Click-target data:

.....

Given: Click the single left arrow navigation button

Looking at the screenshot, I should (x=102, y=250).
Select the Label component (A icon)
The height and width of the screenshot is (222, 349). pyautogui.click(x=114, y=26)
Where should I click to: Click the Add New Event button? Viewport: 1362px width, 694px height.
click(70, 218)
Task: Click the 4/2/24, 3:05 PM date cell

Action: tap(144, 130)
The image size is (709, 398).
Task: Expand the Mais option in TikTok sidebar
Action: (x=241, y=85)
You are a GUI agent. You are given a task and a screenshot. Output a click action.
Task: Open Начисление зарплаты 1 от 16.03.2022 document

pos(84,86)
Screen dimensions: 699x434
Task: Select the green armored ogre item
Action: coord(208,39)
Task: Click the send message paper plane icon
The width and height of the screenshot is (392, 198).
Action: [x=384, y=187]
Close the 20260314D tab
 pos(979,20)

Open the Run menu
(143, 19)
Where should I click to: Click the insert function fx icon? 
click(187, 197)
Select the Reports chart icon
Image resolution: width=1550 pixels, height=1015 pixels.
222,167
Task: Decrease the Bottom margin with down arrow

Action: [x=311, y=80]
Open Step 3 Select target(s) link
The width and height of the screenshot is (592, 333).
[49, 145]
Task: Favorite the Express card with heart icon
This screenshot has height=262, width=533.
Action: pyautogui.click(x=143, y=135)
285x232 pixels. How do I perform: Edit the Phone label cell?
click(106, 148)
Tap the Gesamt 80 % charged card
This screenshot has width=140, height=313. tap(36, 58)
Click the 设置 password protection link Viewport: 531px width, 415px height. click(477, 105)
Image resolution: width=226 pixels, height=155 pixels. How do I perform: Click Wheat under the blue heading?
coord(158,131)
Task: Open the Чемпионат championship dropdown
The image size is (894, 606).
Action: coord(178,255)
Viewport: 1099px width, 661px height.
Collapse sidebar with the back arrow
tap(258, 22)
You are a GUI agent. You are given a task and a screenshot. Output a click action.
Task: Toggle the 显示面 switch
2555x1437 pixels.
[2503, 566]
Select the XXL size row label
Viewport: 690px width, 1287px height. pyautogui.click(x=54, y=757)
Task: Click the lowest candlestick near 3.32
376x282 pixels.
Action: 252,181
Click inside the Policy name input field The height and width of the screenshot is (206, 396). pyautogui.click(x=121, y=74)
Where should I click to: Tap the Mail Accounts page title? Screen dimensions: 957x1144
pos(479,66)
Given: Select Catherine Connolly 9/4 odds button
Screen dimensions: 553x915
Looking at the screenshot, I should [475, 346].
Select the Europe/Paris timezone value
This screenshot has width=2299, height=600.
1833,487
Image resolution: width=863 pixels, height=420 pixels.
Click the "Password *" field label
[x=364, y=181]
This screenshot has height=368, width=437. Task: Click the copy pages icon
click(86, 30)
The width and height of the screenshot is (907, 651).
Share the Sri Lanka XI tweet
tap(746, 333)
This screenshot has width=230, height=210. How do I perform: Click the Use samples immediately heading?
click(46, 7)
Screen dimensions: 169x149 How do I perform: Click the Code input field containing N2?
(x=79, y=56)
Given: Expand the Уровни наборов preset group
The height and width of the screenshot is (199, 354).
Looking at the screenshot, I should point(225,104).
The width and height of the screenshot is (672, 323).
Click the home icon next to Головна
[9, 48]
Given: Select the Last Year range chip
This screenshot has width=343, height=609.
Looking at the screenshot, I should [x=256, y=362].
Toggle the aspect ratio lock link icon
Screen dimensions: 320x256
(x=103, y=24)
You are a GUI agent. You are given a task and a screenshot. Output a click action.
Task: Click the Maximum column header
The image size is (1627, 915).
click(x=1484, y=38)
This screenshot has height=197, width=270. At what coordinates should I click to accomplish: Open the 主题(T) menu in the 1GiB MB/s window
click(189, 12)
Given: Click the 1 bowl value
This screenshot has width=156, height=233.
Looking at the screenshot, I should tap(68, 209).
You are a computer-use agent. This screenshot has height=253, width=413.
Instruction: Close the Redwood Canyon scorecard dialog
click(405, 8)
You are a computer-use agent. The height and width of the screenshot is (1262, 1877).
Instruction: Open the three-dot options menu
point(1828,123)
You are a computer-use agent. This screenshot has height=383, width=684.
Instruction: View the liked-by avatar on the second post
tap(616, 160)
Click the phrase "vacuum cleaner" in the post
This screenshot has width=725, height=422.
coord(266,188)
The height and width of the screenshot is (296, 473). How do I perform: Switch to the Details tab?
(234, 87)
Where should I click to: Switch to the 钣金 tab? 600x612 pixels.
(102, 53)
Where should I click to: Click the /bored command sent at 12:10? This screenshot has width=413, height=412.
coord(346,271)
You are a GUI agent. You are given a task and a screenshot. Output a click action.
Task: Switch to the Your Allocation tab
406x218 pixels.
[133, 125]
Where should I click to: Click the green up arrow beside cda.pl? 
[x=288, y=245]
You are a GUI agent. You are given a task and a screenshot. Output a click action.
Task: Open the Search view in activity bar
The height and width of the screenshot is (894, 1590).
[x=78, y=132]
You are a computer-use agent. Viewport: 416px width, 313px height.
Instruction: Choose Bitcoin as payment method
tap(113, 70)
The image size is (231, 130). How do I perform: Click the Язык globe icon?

.....

(EXERCISE DESCRIPTION): Please state how many lines in the records above contain the word "green". Reply with the number alone.

(SOLUTION FOR THIS PROBLEM): 2